Watcher in the Woods (Rockton #4)(11)



There are also smaller settlements, plus people who chose not to join one, like Dalton’s birth parents. They were twenty-first century pioneers, living off the land, hunting and gathering, building shelters and sewing clothing from skins.

Then there are the hostiles. People who have left Rockton and reverted to a more . . . I want to say primitive form. They are tribal. They are also ritualistic—painting and scarring themselves and setting out totems to mark territory. But in no way should they be confused with tribal societies. The hostiles are a grotesque stereotype of that, as if someone read too many National Geographics as a child. I used to think they’d lost what makes us human, but that implies they’re animalistic, and the hostiles’ sheer capacity for violence is far more human.

“His clothes were clean,” I say. “Dark jacket. Jeans. Boots. He didn’t have any more beard stubble than you do. So he likely hasn’t been out here longer than a week.”

“Yeah.”

Dalton opens the back door to our house. Storm races into the kitchen and skids to a stop, knowing better than to barrel through an open door. Dalton goes inside and returns with two flashlights and a Newfoundland on a leash.

“His clothes seem to rule out a miner or trapper,” I say, picking up where I left off. “I don’t think he’s a hiker either. Those weren’t hiking boots, and that jacket was too heavy. Dark hair. I couldn’t make out eye color. I think brown skin, but he didn’t seem Aboriginal.”

I’m running through all the possibilities because I don’t want to jump to the paranoid conclusion. I’m hoping Dalton will find an angle I’ve missed. Instead, as we head into the forest, he says, “You think it’s connected to Brady.”

I don’t answer. I’m hoping not. We both are. Oliver Brady was the serial killer foisted on us two weeks ago. He’s gone now, but I suppose someone could have come looking for him.

“That’s possible, but it doesn’t feel right.”

“You think it’s a new problem.”

“I hope not.”

God, I hope not.

*

Getting Storm is a good idea—she’s a tracking dog. However, she’s still in training, and so far we’ve always given her an article of clothing to sniff. We don’t have that for our mystery man.

We take her to the spot where we saw him, and I have her sniff the ground, but I can tell she’s confused. I know the direction he went, so I head that way as she sniffs. Dalton has grabbed treats, which helps her think this is a new phase of training.

Storm seems to understand what we want, but after about a hundred feet, she loses the trail as it crosses a path. There are other scents there, familiar ones, and she keeps trailing those and then stopping, as if realizing that’s not correct. She backtracks, as she’s been taught, and tries again.

After a few rounds, she gets bored and requests her treats in that half-hearted way that says she knows she doesn’t deserve them. At some point the work outweighs the reward, particularly for a well-fed and well-loved dog. She tracks for the fun of it, and when that wears off, so does her interest.

She can’t pick up the man’s trail on the other side of the path, which may mean he followed the path itself. So we walk her along that. It’s a major trail, though, and well traveled, and I’m not sure she’d be able to find his scent on it. Someday, yes, but at eight months, she’s a little young for tracking training at all.

We stop and peer into the darkness. Storm nudges my hand. She knows she’s failed, and while she may not care about the treats, she hates to disappoint us. I pat her as Dalton motions that we’ll return to where we last detected our intruder, and he’ll use his tracking skills from there.

We’ve walked about ten paces when Storm lets out a happy yip and lunges into the undergrowth. Her nose is up, not sniffing the ground, which means she’s catching a scent in the wind.

“Could be him,” Dalton says.

“Or could be a bunny rabbit.”

He shrugs. “Let her have her fun.”

Even if this scent is our mystery man, we won’t catch him.

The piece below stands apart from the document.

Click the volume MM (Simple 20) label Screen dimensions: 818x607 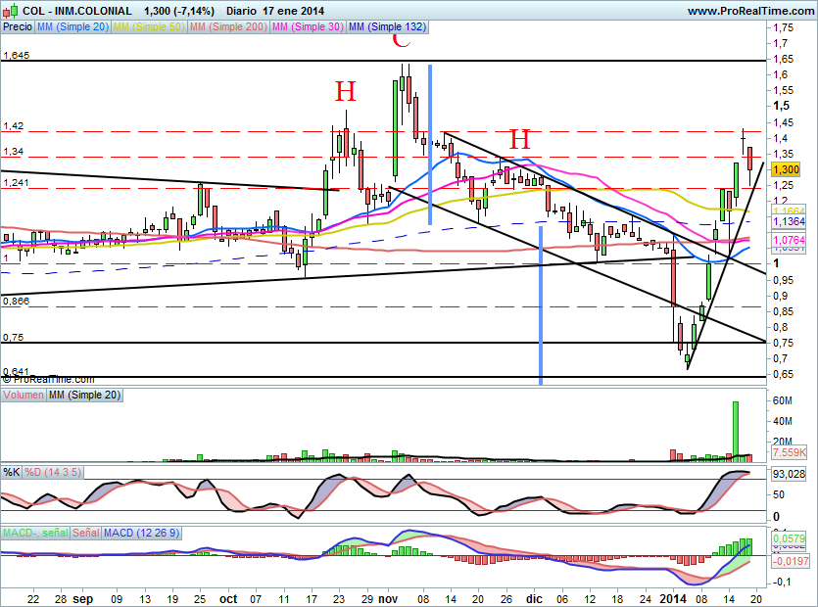click(84, 395)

We have an eighty-pound puppy hot on a trail through dense forest. A charging bull moose would be quieter.

I motion that Dalton could give me the dog and circle around, in hopes of seeing our target, but he shakes his head. He won’t leave me. A stranger in the forest is always trouble.

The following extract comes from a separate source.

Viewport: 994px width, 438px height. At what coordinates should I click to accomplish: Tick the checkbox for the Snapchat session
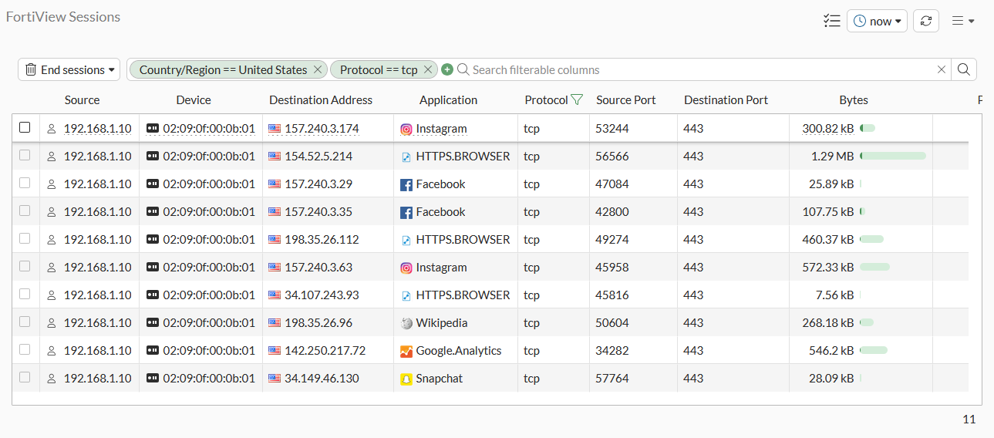pyautogui.click(x=25, y=377)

We keep going, Storm straining at the lead, snuffling and slobbering. Finally, she gives a giant-puppy pounce and lands in the middle of a clearing. Then she looks up at me, her dark eyes glittering.

“Uh, great,” I say. “You’ve found . . .” I look around. Then I grin, lower myself and hug her. “Good girl. Very good girl.”

“Shit, yeah,” Dalton says.

Storm hasn’t found her target, but she’s discovered something that could prove equally valuable: his camp. It’s only a couple of hundred feet from Rockton, and it doesn’t look as if he’s actually slept there. He’s just left his pack. Abandoned it in the middle of the clearing, like he’s on a beach, dropping his stuff to go exploring. Not a guy accustomed to the forest. Otherwise he’d know that, presuming there’s food in that pack, it won’t last long.

Dalton reaches to open the backpack.

“Whoa, hold on,” I say, grabbing him back. “It could be a trap.”